1. Geding in cassatie
Het beroep - dat kennelijk niet is gericht tegen de vrijspraak van feit 2 - is ingesteld door de verdachte. Namens deze heeft mr. B.G.J. de Rooij, advocaat te Helmond, bij schriftuur een middel van cassatie voorgesteld. De schriftuur is aan dit arrest gehecht en maakt daarvan deel uit.
De Advocaat-Generaal D.J.C. Aben heeft geconcludeerd tot vernietiging van de bestreden uitspraak, doch uitsluitend wat betreft de beslissingen ter zake van het onder 4 tenlastegelegde en de strafoplegging, tot terugwijzing van de zaak naar het Gerechtshof teneinde in zoverre op het bestaande hoger beroep opnieuw te worden berecht en afgedaan, en tot verwerping van het beroep voor het overige.
2. Beoordeling van het middel
2.1.
Het middel klaagt dat het bewezenverklaarde opzet niet uit de gebezigde bewijsvoering kan worden afgeleid.
2.2.1.
Ten laste van de verdachte is bewezenverklaard dat:
"hij op 22 december 2009, te Eindhoven, tezamen en in vereniging met een ander, van voorwerpen, bankbiljetten, een bedrag van in totaal euro 54.875, de herkomst heeft verhuld, terwijl hij wist dat dat geldbedrag - onmiddellijk of middellijk - afkomstig was uit enig misdrijf."
2.2.2.
Deze bewezenverklaring steunt op de bewijsvoering zoals weergegeven in de conclusie van de Advocaat-Generaal onder 6 en 7.
2.2.3.
Voor de beoordeling van het middel is in het bijzonder van belang hetgeen het Hof heeft overwogen naar aanleiding van het verweer "dat uit de bewijsmiddelen niet kan blijken dat verdachte heeft geweten van de aanwezigheid van het geldbedrag in de Volkswagen Golf":
"Bij de beoordeling van het verweer heeft als uitgangspunt te gelden dat de eigenaar van de auto verantwoordelijk is voor hetgeen zich in zijn auto bevindt, tenzij het tegendeel aannemelijk wordt.
Verdachte stond ingeschreven en verbleef in de woning aan de [a-straat 1] en verdachte was de eigenaar van de Volkswagen Golf.
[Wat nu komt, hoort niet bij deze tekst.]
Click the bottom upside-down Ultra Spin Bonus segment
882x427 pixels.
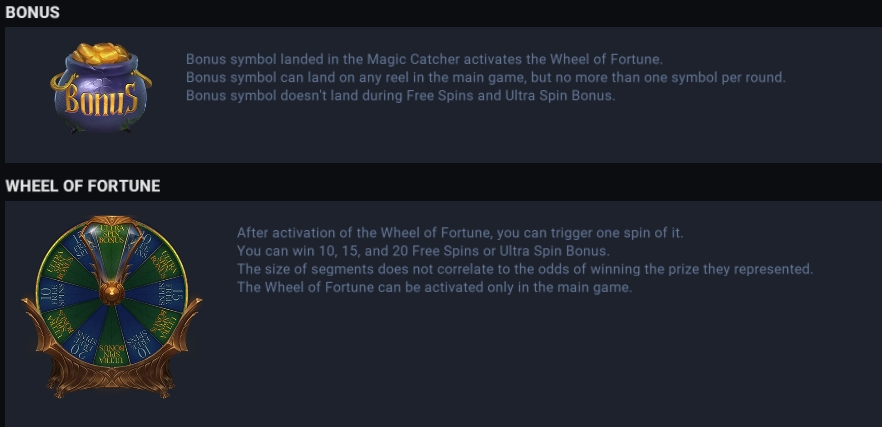(112, 352)
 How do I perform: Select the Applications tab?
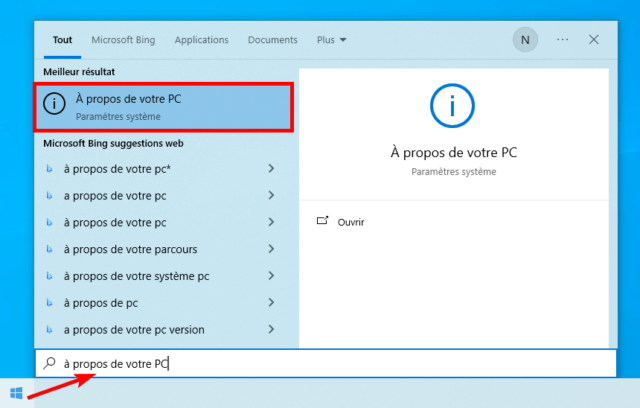[201, 40]
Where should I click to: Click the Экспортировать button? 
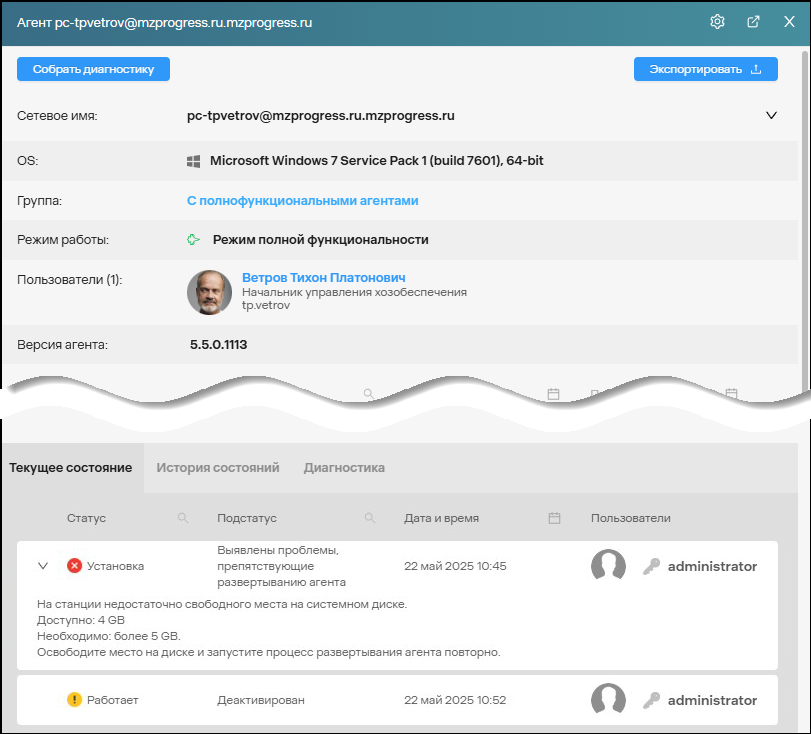[705, 69]
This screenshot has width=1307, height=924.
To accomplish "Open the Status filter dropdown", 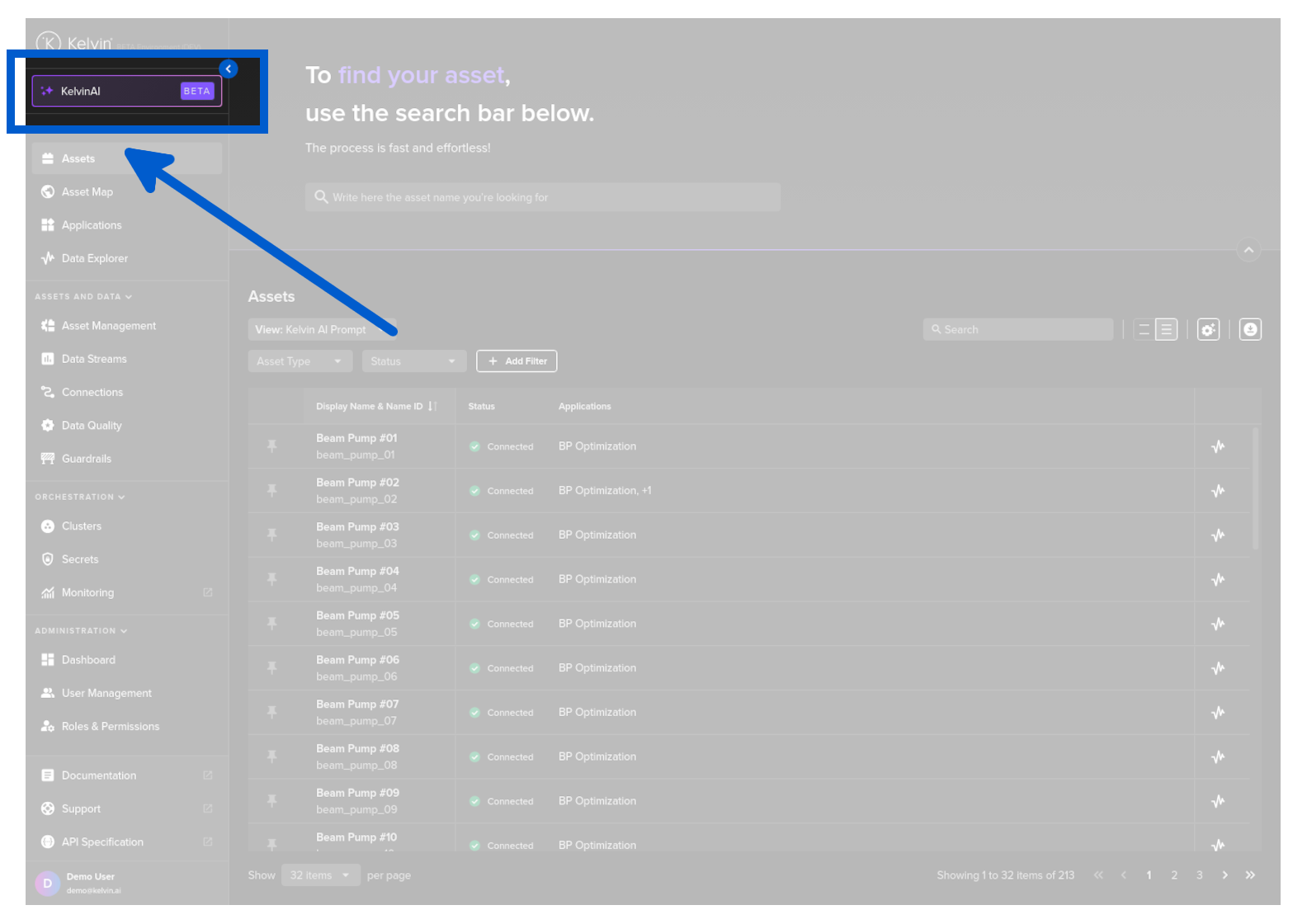I will (x=413, y=361).
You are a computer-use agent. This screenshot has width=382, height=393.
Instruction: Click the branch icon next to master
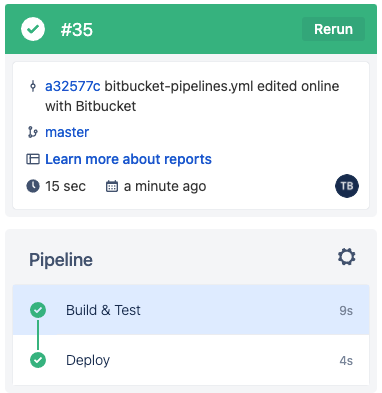click(x=33, y=132)
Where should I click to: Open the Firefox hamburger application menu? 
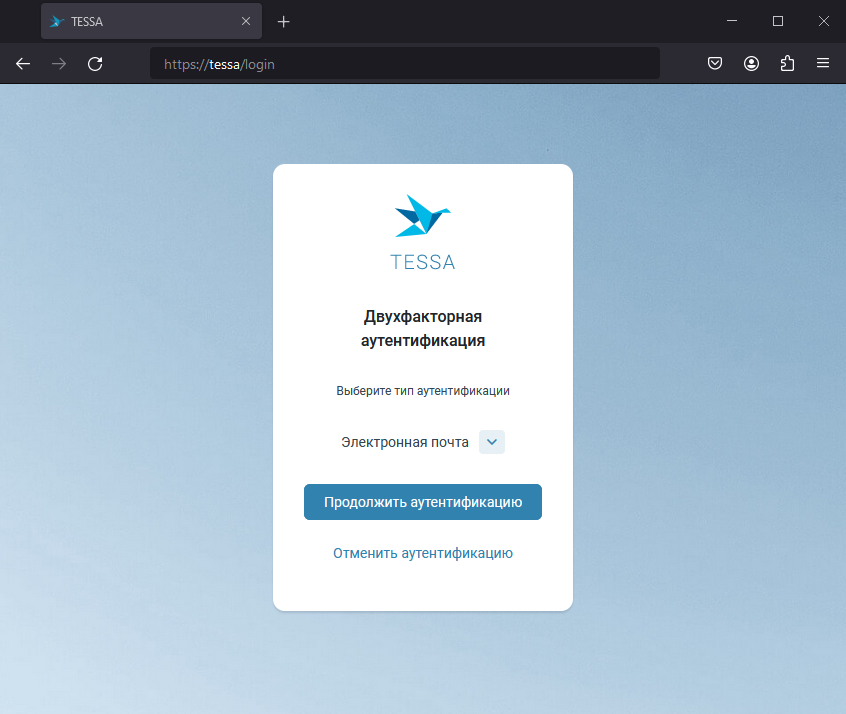[x=823, y=64]
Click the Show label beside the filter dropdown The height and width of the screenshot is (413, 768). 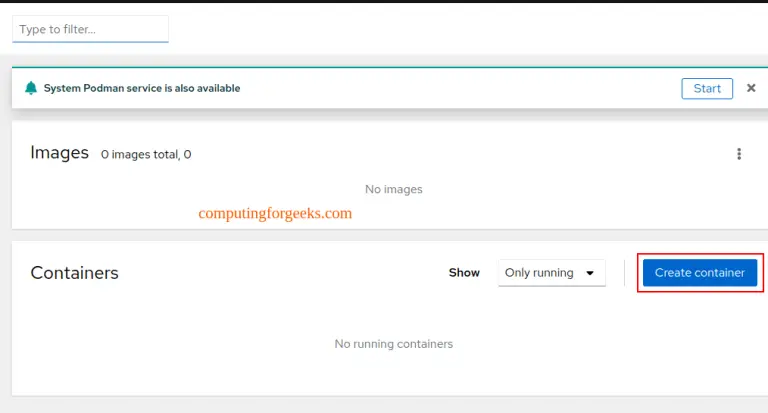click(x=464, y=273)
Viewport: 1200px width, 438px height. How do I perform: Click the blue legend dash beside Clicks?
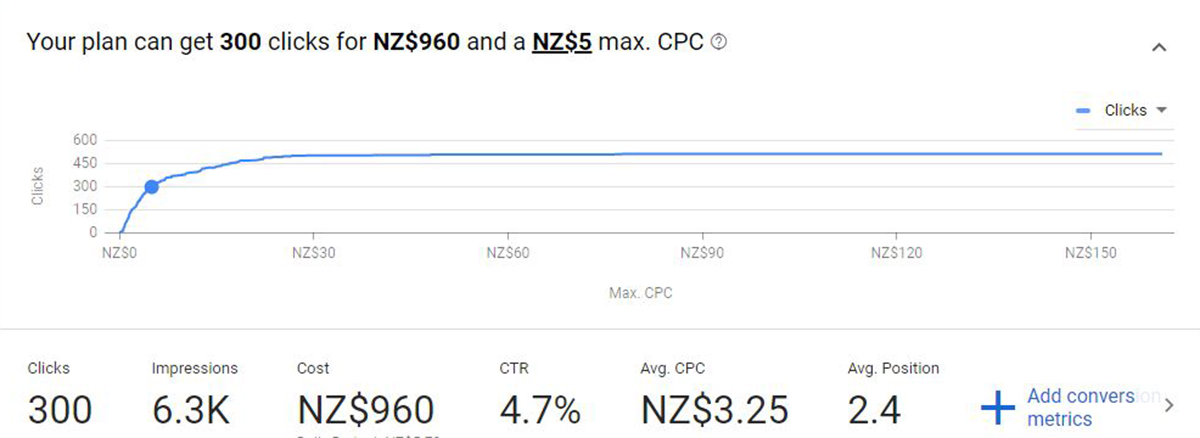1083,110
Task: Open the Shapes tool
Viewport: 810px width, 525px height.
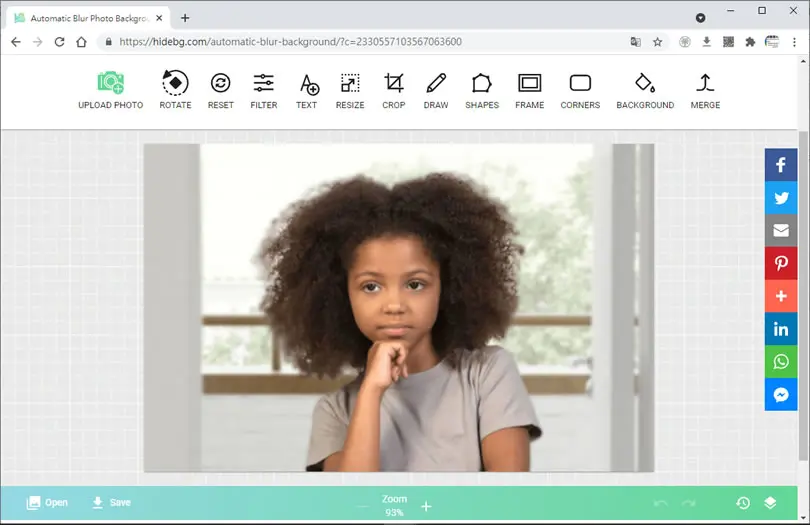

Deze Volkswagen Golf stond op het moment van aantreffen van het geldbedrag geparkeerd voor de woning van zijn vader en de sleutels van de auto lagen binnen in de woning.
Als uitgangspunt heeft derhalve te gelden dat verdachte op de hoogte is geweest van het in zijn auto aangetroffen geldbedrag.
Verdachtes verweer dat hij in het geheel niets heeft geweten van de aanwezigheid van het geld omdat dit mogelijk buiten zijn medeweten door een hem onbekend iemand in zijn auto is gelegd, is niet geloofwaardig en tijdens het onderzoek ter terechtzitting in het geheel niet aannemelijk geworden.
De enkele verklaring dat het gewoon is dat andere bewoners van het kamp elkaars auto gebruiken, maakt dat niet anders. Immers verdachte heeft gesteld dat hij erg zuinig op zijn auto is en de sleutels van de auto lagen binnen. Daarbij komt dat dit op zich nog geen verklaring biedt voor het feit dat zo iemand dan dit aanzienlijke bedrag, zonder medeweten van de verdachte, in diens auto zou achterlaten.
Het hof houdt verdachte dan ook verantwoordelijk voor hetgeen in zijn auto is aangetroffen.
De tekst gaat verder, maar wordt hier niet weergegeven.